[Data items]
========

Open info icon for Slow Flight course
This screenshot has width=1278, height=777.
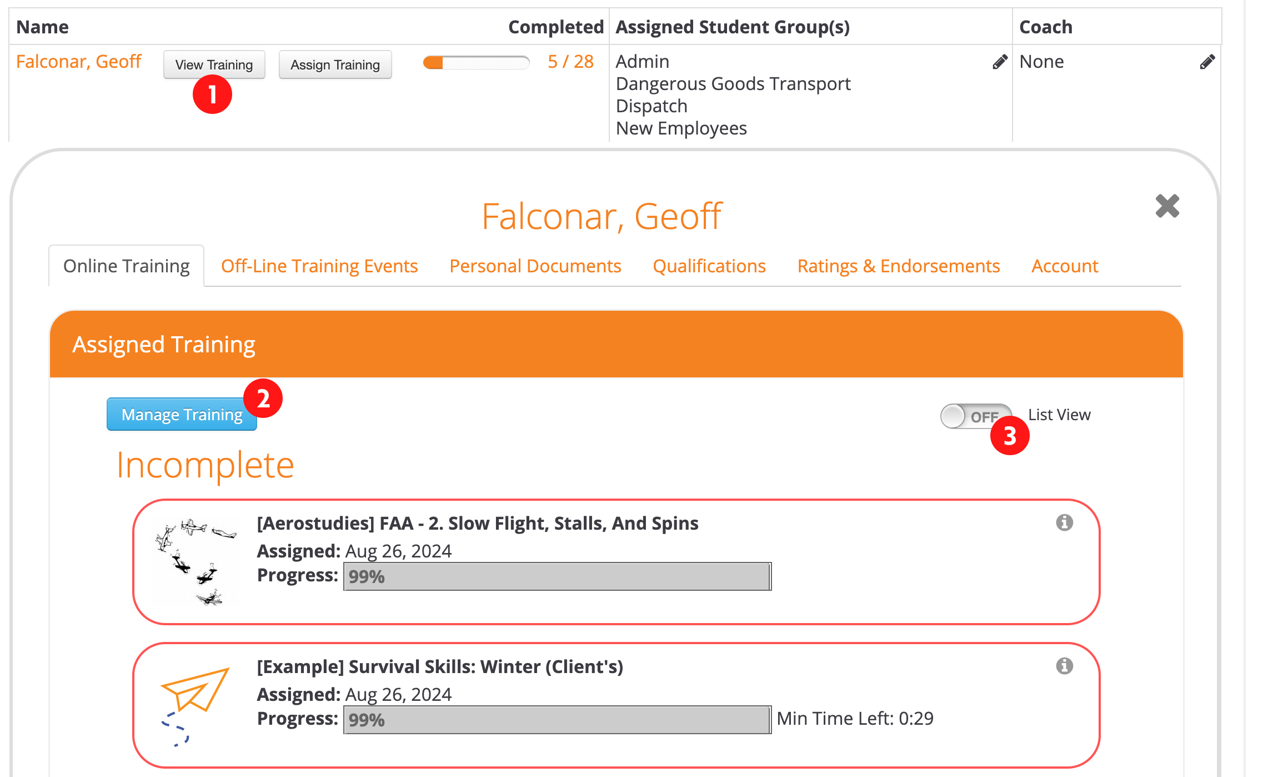[1064, 522]
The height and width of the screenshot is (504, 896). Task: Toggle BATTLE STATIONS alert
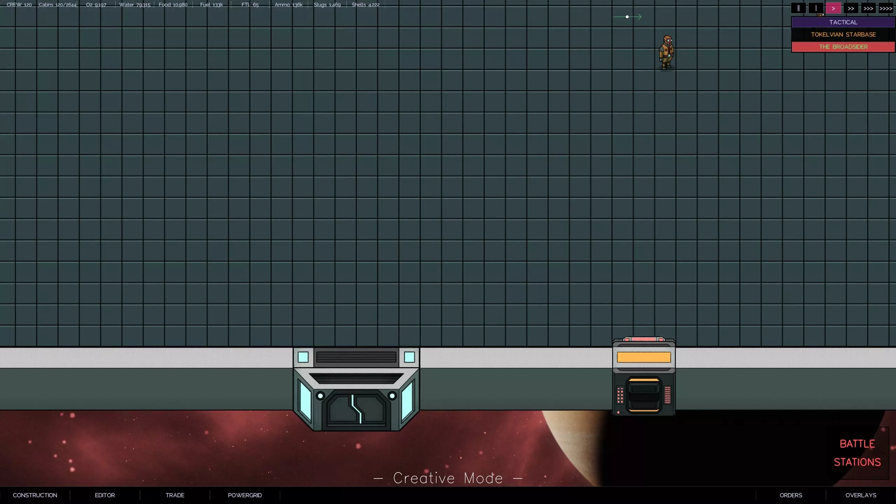pyautogui.click(x=857, y=453)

========

** PROBLEM **
Exactly the lines from the one holding "This screenshot has width=1278, height=777." to the last line of the records above should be duplicated, with no pictures among them.

** WRITTEN RESPONSE **
This screenshot has width=1278, height=777.
[1064, 522]
The height and width of the screenshot is (504, 896). Task: Toggle BATTLE STATIONS alert
pyautogui.click(x=857, y=453)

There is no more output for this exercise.